__Your goal__
From the line with "You are a computer-use" down to the final line of the material, please transcribe everything exactly, but leave the pictures out.

__Information__

::::

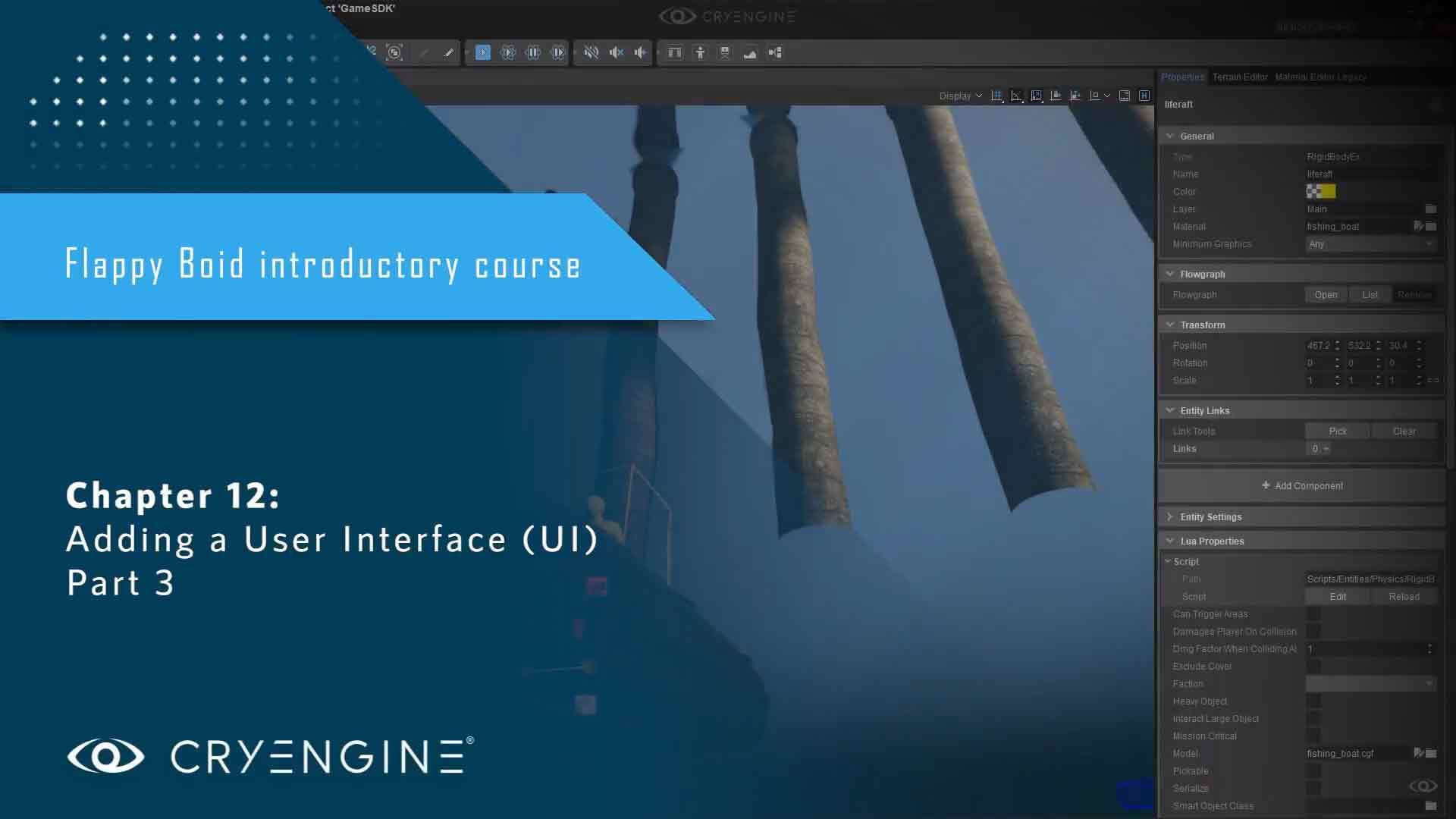Click the pause physics toolbar icon
The image size is (1456, 819).
coord(533,52)
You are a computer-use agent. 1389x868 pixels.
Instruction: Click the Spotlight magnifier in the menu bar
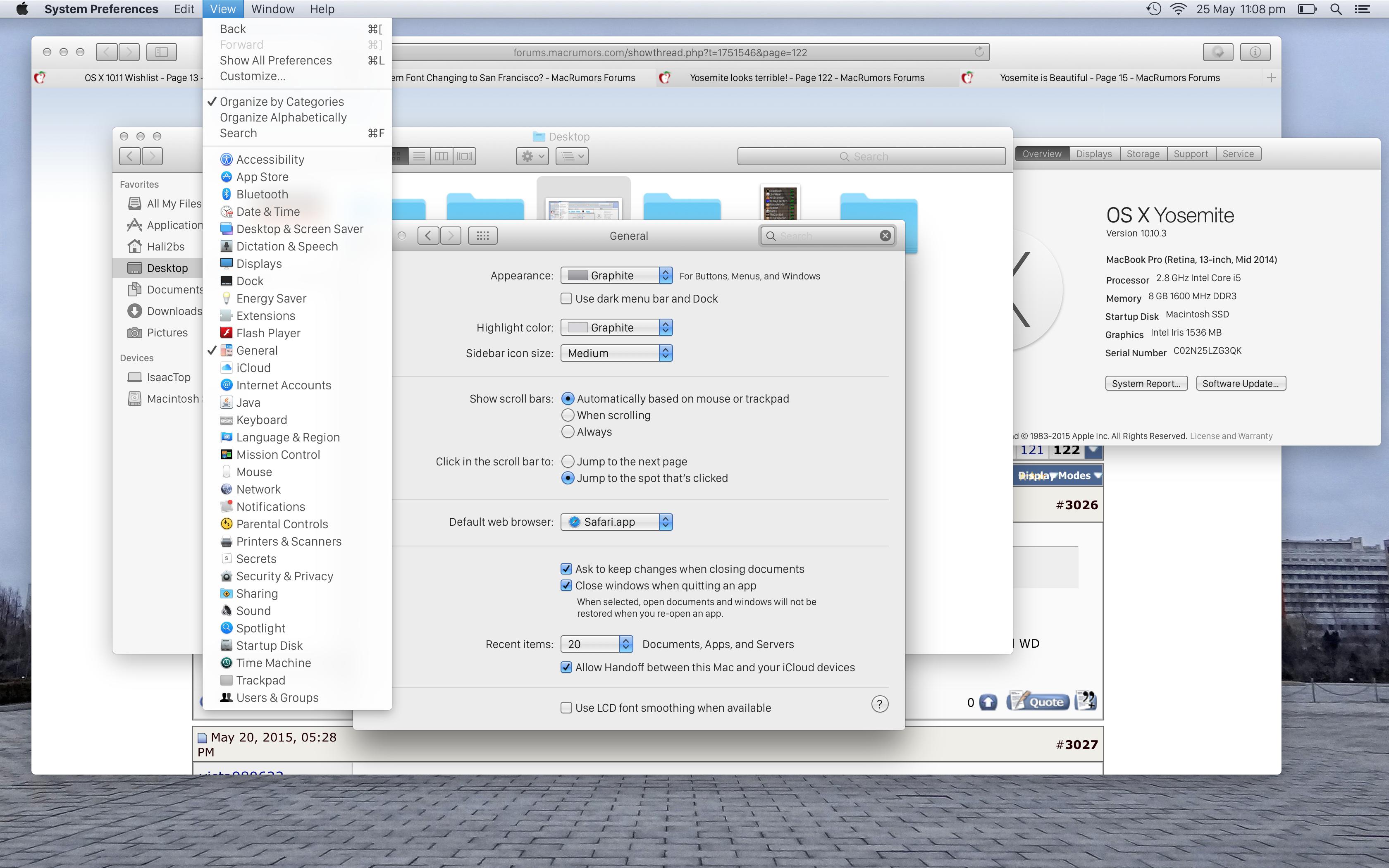(x=1336, y=9)
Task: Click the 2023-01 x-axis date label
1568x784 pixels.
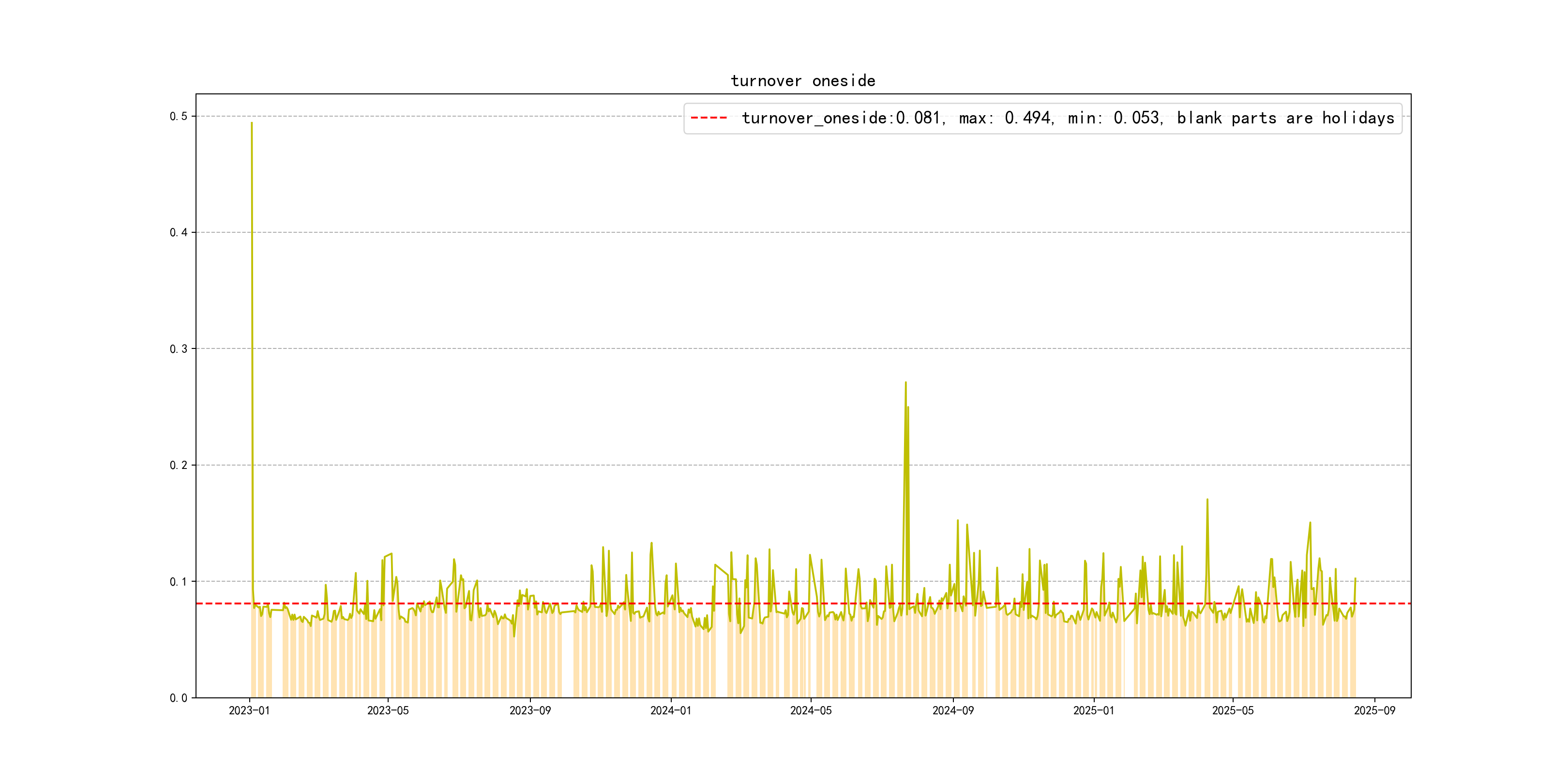Action: point(249,710)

::::

__Solution for this exercise__
You are a computer-use agent. 1389x868 pixels.
Instruction: Click the Spotlight magnifier in the menu bar
(x=1336, y=9)
Task: Click the 2023-01 x-axis date label
1568x784 pixels.
Action: point(249,710)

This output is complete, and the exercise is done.